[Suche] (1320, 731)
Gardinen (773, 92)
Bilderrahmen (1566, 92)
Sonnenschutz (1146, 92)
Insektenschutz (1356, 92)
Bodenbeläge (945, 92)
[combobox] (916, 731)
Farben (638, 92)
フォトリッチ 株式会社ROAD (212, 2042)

=-=-=

» Exercise goal
Your answer should be every entry above, repeated exactly.

» The completed task
[Suche] (1320, 731)
Gardinen (773, 92)
Bilderrahmen (1566, 92)
Sonnenschutz (1146, 92)
Insektenschutz (1356, 92)
Bodenbeläge (945, 92)
[combobox] (916, 731)
Farben (638, 92)
フォトリッチ 株式会社ROAD (212, 2042)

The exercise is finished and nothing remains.